Regular expressions can be used to search for a specific pattern among your data
and isolate values that you are interested in.
This scenario takes the example of someone working on a dataset that lists information
about books, including their ISBN numbers. Using Talend Data Preparation, it is possible to check
if the ISBN are valid, and follow the right pattern. With the Matches
Pattern function, you can compare your
data with an expression of your choice.
Procedure
-
Click the ISBN column to select its content.
-
In the functions list, find and select Matches
Pattern....
A menu opens where you can enter the pattern for your search.
-
In the Pattern field, select
other from the drop-down list.
-
Click the button on the left side of the Manual pattern
field and select RegEx from the list.
-
In the Manual pattern field, type ^[ISBN]{4}[
]{0,1}[0-9]{1}[-]{1}[0-9]{3}[-]{1}[0-9]{5}[-]{1}[0-9]{0,1}$.
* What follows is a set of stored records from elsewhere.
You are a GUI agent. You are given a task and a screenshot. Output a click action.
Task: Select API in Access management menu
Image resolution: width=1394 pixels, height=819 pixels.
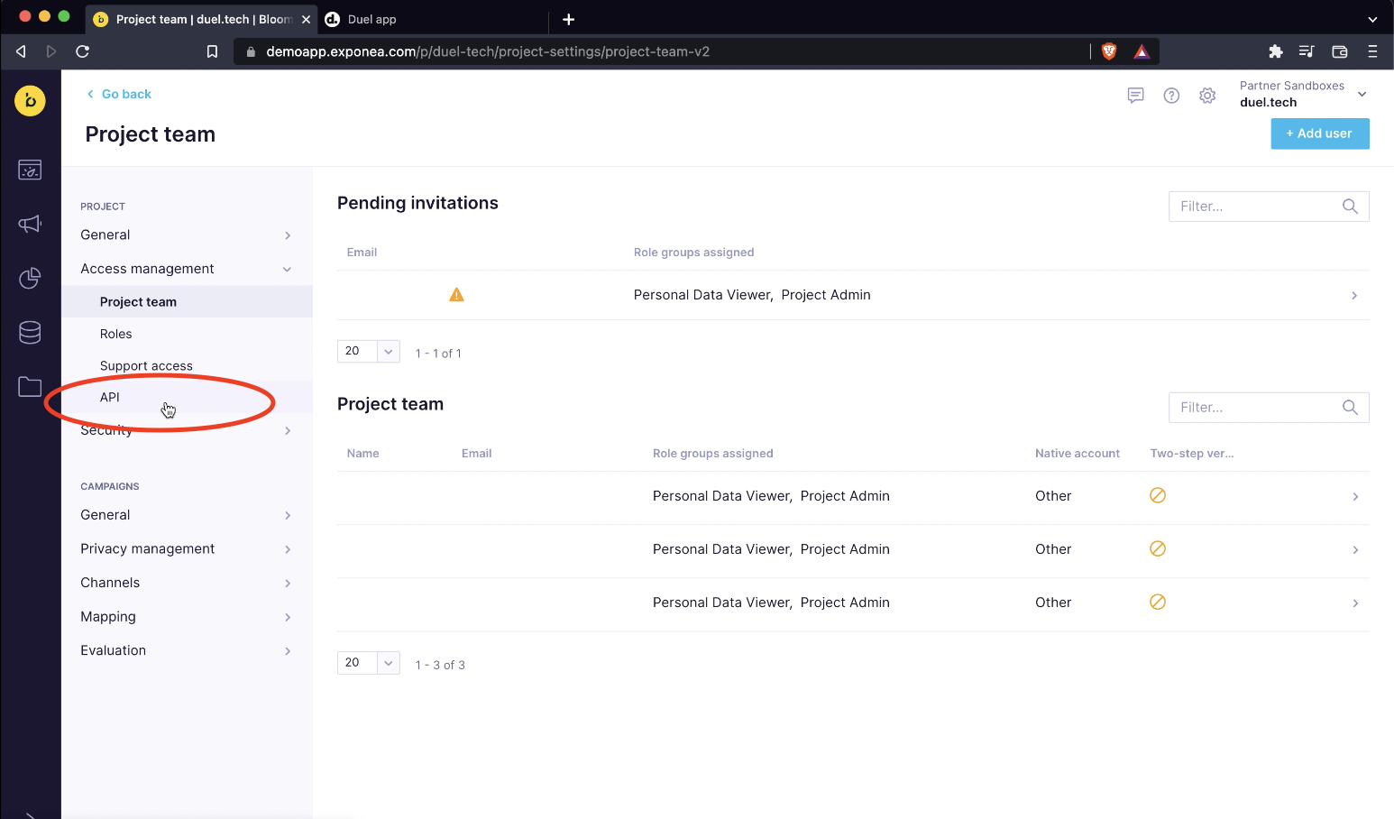(x=110, y=397)
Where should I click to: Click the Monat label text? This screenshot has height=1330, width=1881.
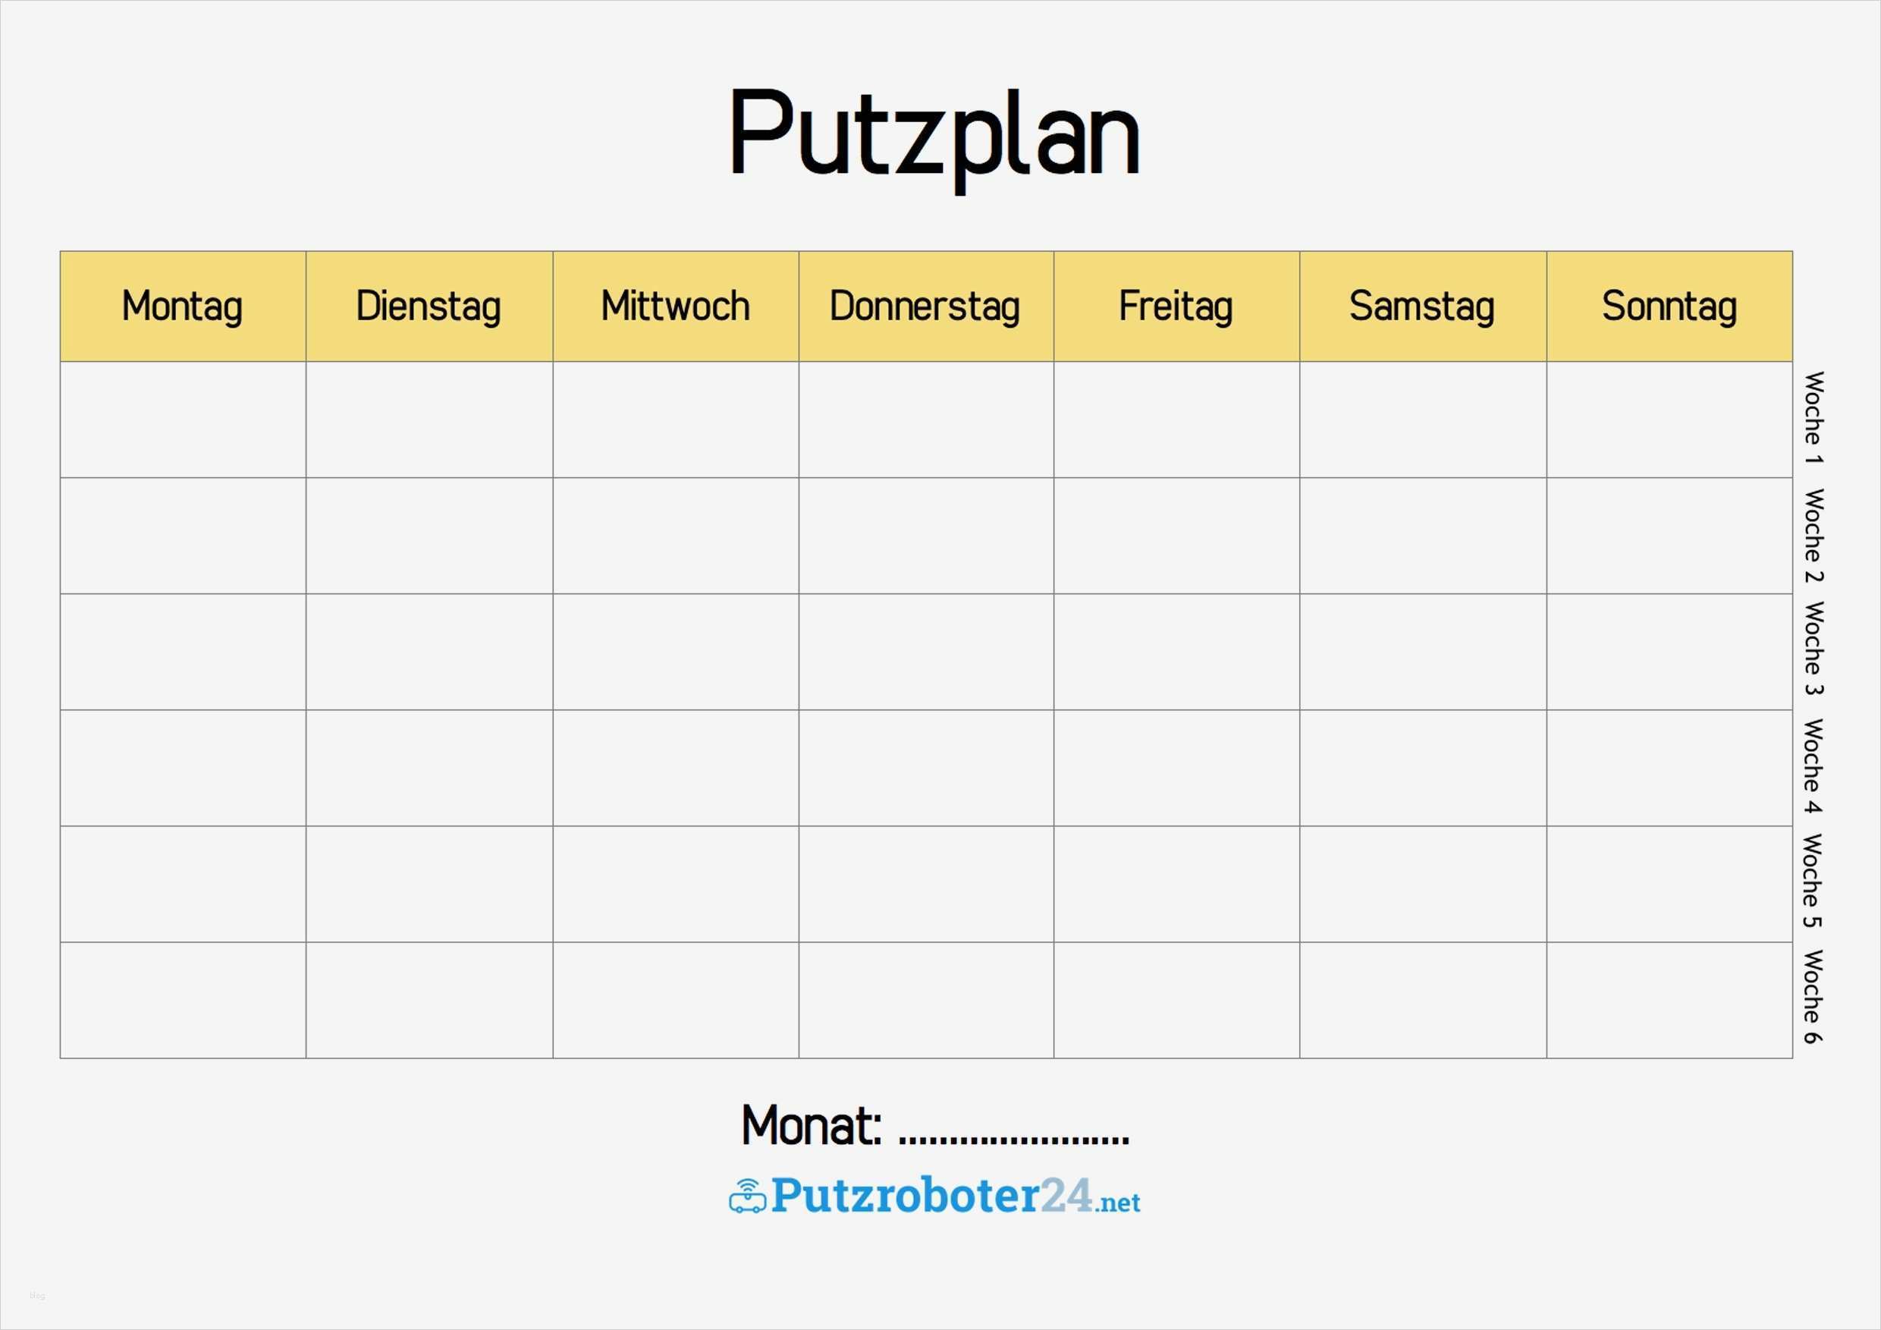coord(811,1126)
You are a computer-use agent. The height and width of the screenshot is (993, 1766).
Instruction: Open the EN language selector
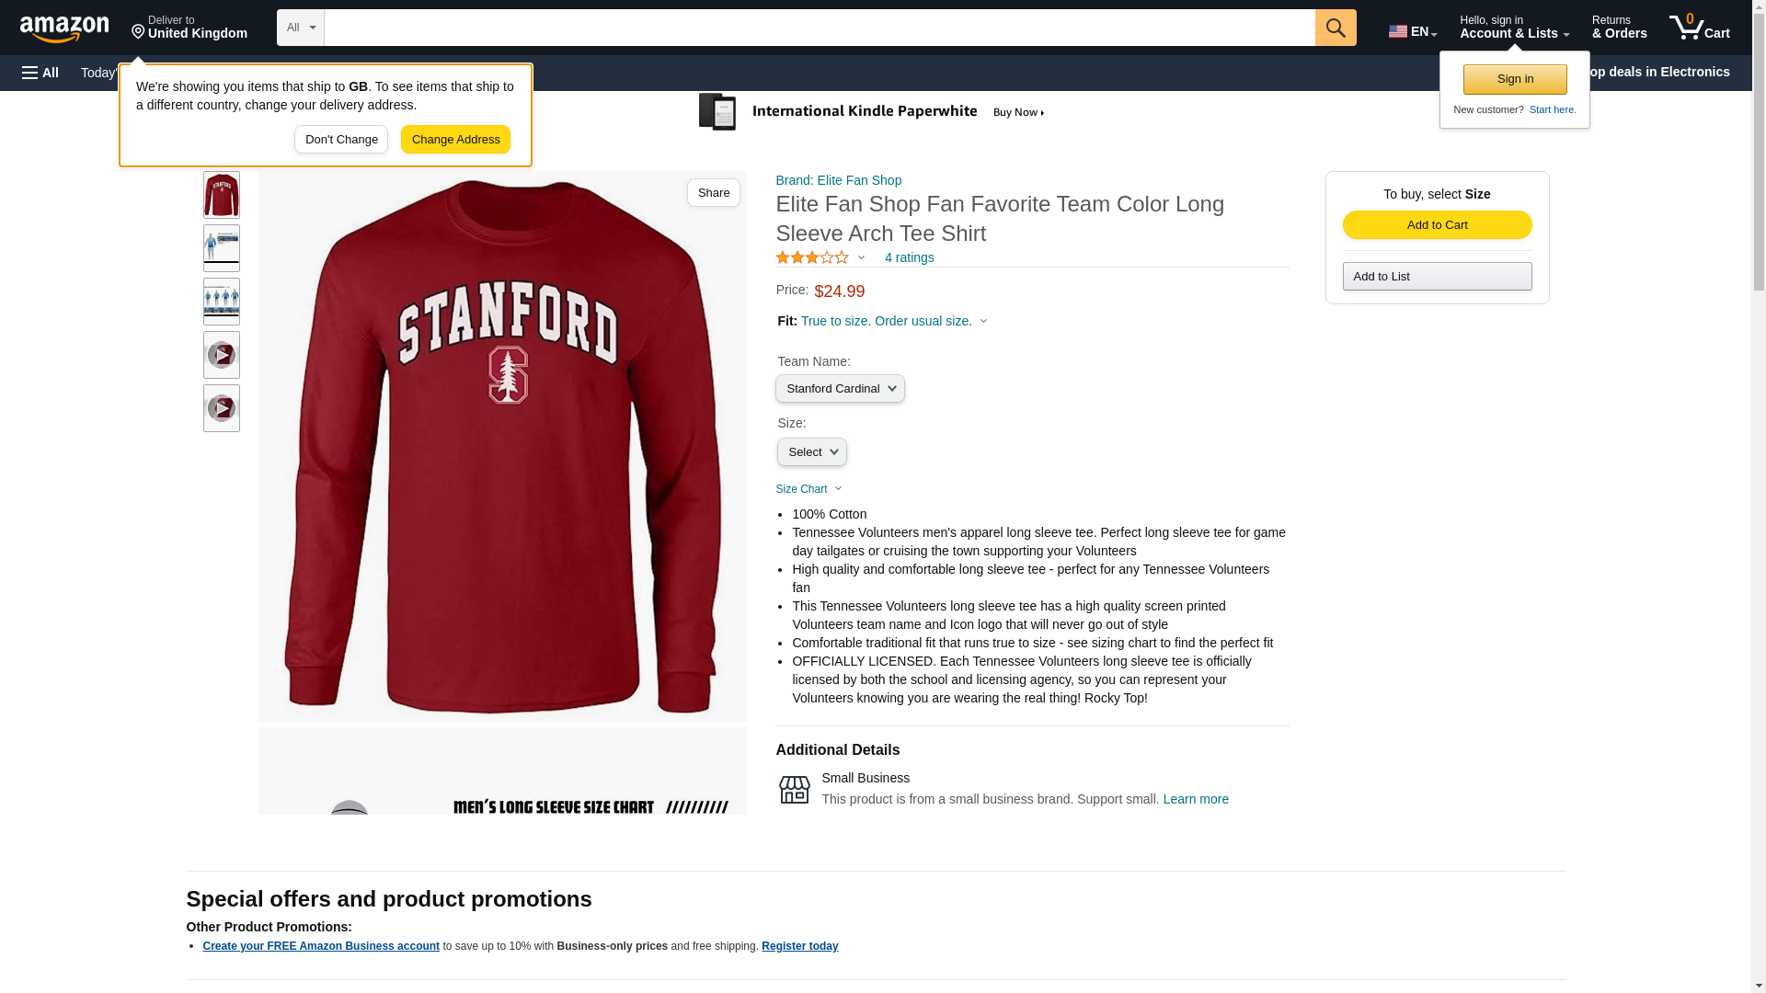[x=1412, y=31]
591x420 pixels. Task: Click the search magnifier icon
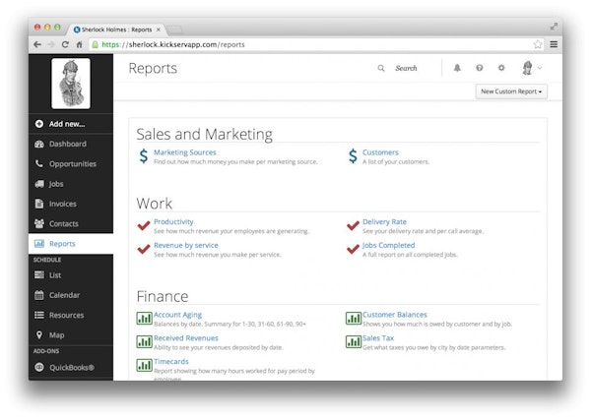pyautogui.click(x=382, y=69)
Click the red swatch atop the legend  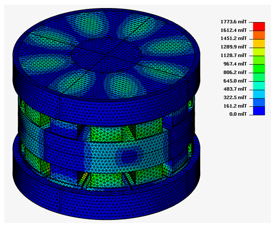coord(259,26)
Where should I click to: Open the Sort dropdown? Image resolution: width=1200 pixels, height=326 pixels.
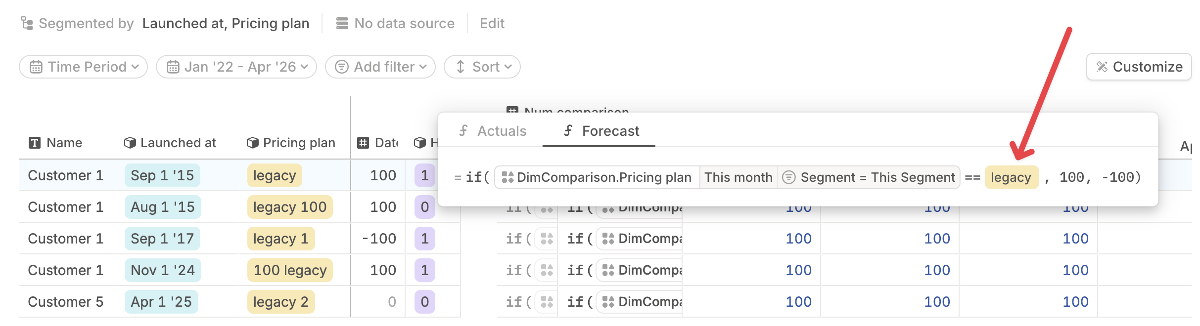point(482,67)
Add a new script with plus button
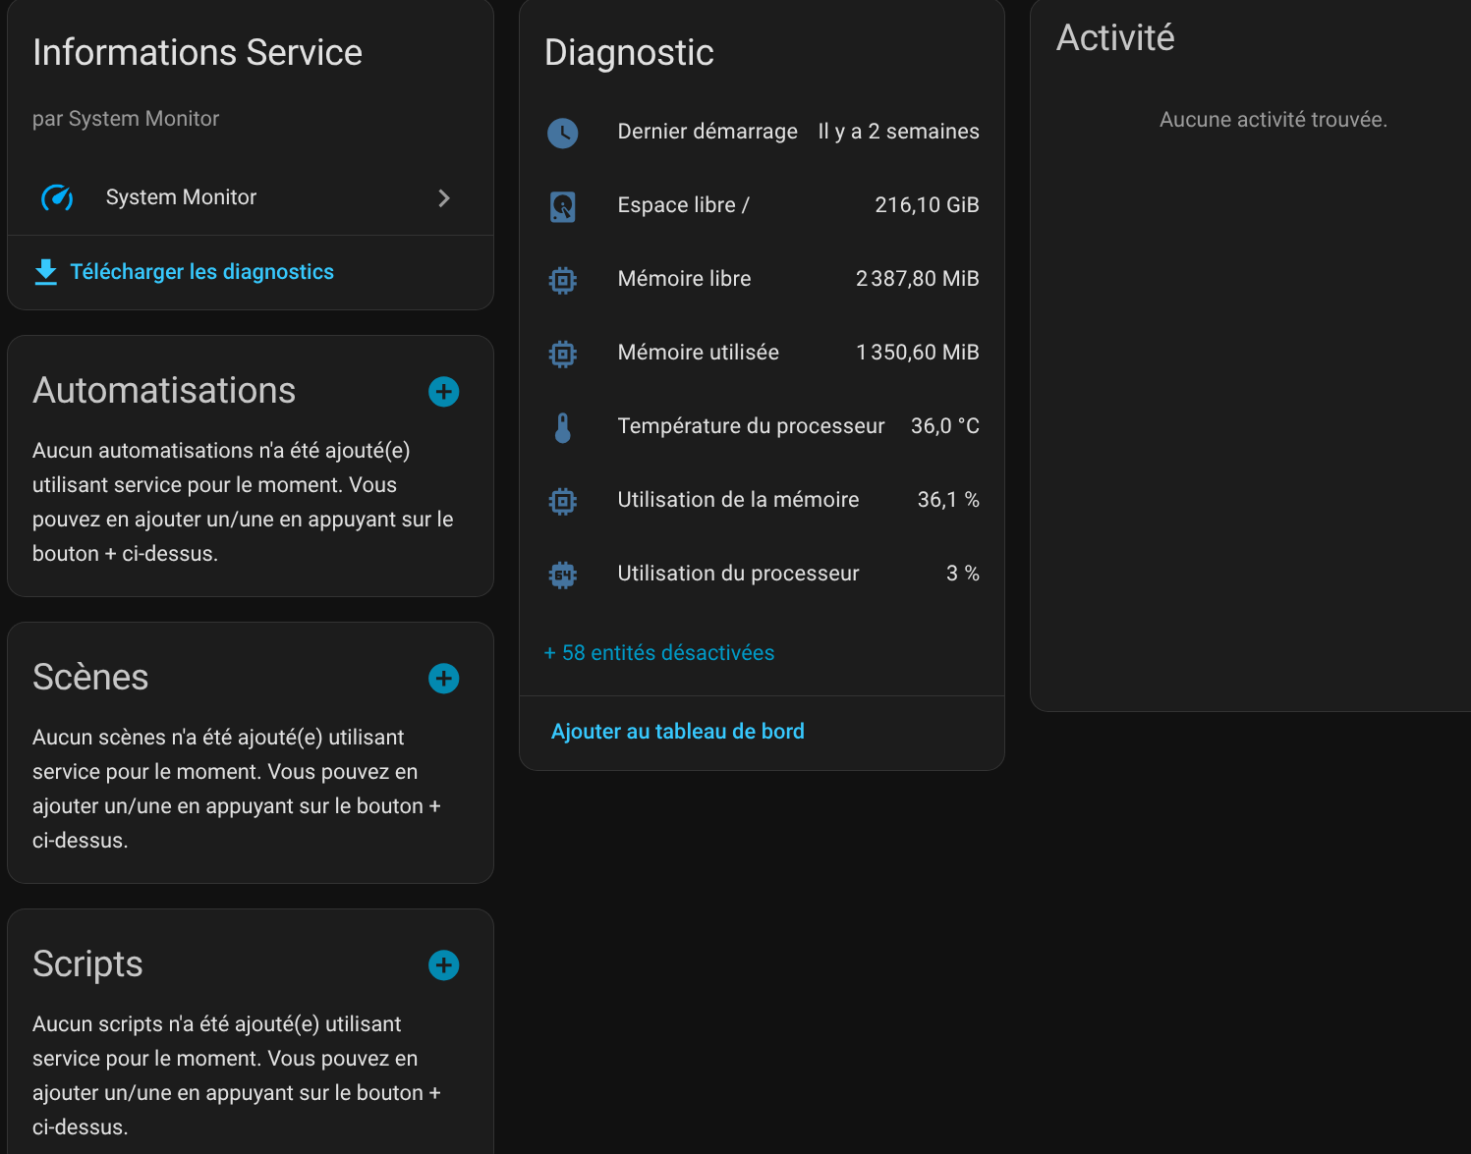Viewport: 1471px width, 1154px height. 443,965
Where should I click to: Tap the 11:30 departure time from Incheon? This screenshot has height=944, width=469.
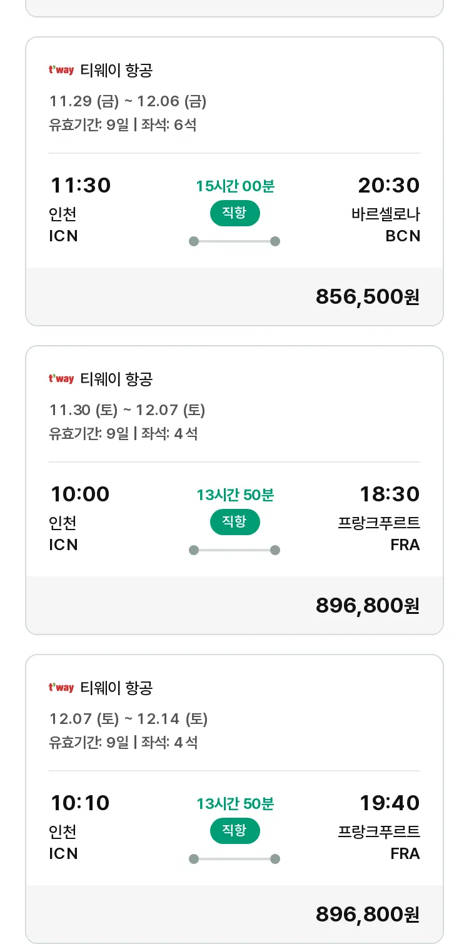pyautogui.click(x=81, y=186)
This regular expression corresponds to the ISBN number model that you want to
identify in your dataset.
-
Click Submit.
A new column ISBN_MATCHING is created, where the
values that match the pattern defined by the regular expression, are listed
a true. The values that do not match are listed as
false.
Results
After using a regular expression to search for a specific pattern, you can now easily
identify and isolate the values that match your search.